■ Document section ■
^^^^
THIS WAS MORE THAN WAR, THIS WAS A FIGHT FOR SURVIVAL
If you were given a map, would you be able to locate a country called Haiti? Haiti shares the island of Hispaniola with the Dominican Republic between the Caribbean Sea and Northern Atlantic Ocean. “It wasn’t until moving to northern Haiti in 2013 with my wife and three kids, and then later adopting our daughter, that I really understood how extremely difficult life was for the Haitian people. Their battles also became our battles, and it was anything but easy”- Pastor Nick D’Acquisto.
Haiti was known as one of the wealthiest countries in the world throughout the sugar and forestry industries as a French colony with 500,000 African slaves. But when these slaves revolted from 1791-1804, Haiti became the first black republic to declare independence as they defeated the French. This freedom from France, however, came at a high price, a price so high it would be worth over 22$ billion today. So, for the last two centuries this country would be paying this debt to salvage their independent land. Haiti now remains the poorest country of the western hemisphere due to it’s political corruption, violence, and a disastrous hurricane season.
^^^^
■ Dataset excerpt ■

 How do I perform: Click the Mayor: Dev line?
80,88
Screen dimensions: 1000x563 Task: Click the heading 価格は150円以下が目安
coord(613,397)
^^^^
■ What is asked ■
1. Decide whether each statement agrees with the passage about Haiti. Answer yes or no for each, and quote the deciding words.
(a) Haiti shares its island with the Dominican Republic.
(b) Haiti won its independence by defeating Spain.
(c) Pastor Nick D'Acquisto moved to southern Haiti in 2013.
2. Continue the passage about Haiti, starting after its last sentence.

■ Answers in order ■
1.
(a) Yes: "Haiti shares the island of Hispaniola with the Dominican Republic"
(b) No: "they defeated the French"
(c) No: "moving to northern Haiti in 2013"

2.
The Picture of Survival
While Haitians work hard to make a living, (average Haitian lives on 2$ a day,) they continuously face much hardship and turmoil that prevents them from living a life they’ve always desired to live. The shortage of food and clean water is a never-ending crisis that has caused about 100,000 children to suffer from malnutrition. Half of the children population also cannot afford an education and the majority of Haitian families live in what they call “shacks,” a shared living space divided amongst four families. To top off these severe conditions, Haiti’s disastrous earthquakes, hurricanes, and floods have not made surviving any easier. The 2010 earthquake was the worst disaster in Haiti’s history, killing 300,000 and leaving over 1.5 million homeless.
Not to mention, president Jovenel Moïse’s assassination (murdered by Columbians,) in 2021 left the country in a further plunge of violence, political disruption, and economic crisis. You can see how this country’s geographic location, under development, socio-economic issues, and weak infrastructure don’t exactly make living a sustainable life easily accessible. “Haiti is suffering right now in a way we have never seen before. Gangs have grown and now control 80% of the capital. They block roads, demand bribes, and kidnap people along the way. We hear of more and more organizations have had to leave Haiti when they intended on staying there for life”-Nick and Nikki Stolberg, founders of New Roots Haiti.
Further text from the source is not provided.